I have data similar to this:
dt <- structure(list(fct = structure(c(1L, 2L, 3L, 4L, 3L, 4L, 1L, 2L, 3L, 1L, 2L, 3L, 2L, 3L, 4L), .Label = c("a", "b", "c", "d"), class = "factor"), X = c(2L, 4L, 3L, 2L, 5L, 4L, 7L, 2L, 9L, 1L, 4L, 2L, 5L, 4L, 2L)), .Names = c("fct", "X"), class = "data.frame", row.names = c(NA, -15L))

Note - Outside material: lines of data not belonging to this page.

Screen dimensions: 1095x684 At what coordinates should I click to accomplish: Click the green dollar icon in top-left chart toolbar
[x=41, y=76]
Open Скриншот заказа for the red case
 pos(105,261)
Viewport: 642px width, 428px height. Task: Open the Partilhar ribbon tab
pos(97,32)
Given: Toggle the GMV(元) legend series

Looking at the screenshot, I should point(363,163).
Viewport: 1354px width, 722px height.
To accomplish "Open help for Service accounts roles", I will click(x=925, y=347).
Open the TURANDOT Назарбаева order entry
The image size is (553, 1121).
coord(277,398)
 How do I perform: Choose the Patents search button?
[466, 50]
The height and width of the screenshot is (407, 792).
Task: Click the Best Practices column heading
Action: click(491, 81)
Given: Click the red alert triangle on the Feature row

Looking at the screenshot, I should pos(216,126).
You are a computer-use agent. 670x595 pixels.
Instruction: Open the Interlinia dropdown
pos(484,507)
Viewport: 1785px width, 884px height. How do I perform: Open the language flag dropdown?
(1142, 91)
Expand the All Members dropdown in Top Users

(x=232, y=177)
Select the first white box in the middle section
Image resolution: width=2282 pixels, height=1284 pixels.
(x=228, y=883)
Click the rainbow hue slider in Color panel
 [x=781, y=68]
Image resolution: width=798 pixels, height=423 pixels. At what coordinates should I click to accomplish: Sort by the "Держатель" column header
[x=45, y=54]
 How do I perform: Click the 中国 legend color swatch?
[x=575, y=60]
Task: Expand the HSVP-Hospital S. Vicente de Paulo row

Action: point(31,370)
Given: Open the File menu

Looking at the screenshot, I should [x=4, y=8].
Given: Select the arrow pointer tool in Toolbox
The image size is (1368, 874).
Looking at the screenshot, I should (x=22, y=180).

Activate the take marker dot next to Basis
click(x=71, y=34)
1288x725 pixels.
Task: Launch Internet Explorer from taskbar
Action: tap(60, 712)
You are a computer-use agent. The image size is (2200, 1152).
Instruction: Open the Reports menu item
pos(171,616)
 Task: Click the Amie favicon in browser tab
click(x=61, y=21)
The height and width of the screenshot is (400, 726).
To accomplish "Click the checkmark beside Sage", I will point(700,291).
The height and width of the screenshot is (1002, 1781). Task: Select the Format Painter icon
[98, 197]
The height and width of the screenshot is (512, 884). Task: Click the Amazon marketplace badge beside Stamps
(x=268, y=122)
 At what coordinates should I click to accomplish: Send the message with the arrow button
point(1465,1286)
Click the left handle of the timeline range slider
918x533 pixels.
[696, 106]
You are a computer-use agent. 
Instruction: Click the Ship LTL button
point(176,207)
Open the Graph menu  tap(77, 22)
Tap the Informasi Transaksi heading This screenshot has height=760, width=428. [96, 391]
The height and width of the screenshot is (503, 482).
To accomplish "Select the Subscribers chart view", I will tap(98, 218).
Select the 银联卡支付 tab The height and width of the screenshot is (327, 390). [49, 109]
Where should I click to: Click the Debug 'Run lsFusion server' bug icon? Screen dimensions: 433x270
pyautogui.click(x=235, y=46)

I want to select rows from this data frame based on the values in the fct
variable. For example, if I wish to select rows containing either "a" or "c" I can do this:
dt[dt$fct == 'a' | dt$fct == 'c', ]
which yields
1 a 2 3 c 3 5 c 5 7 a 7 9 c 9 10 a 1 12 c 2 14 c 4
as expected. But my actual data is more complex and I actually want to select rows based on the values in a vector such as
vc <- c('a', 'c')
So I tried
dt[dt$fct == vc, ]
but of course that doesn't work. I know I could code something to loop through the vector and pull out the rows needed and append them to a new dataframe, but I was hoping there was a more elegant way.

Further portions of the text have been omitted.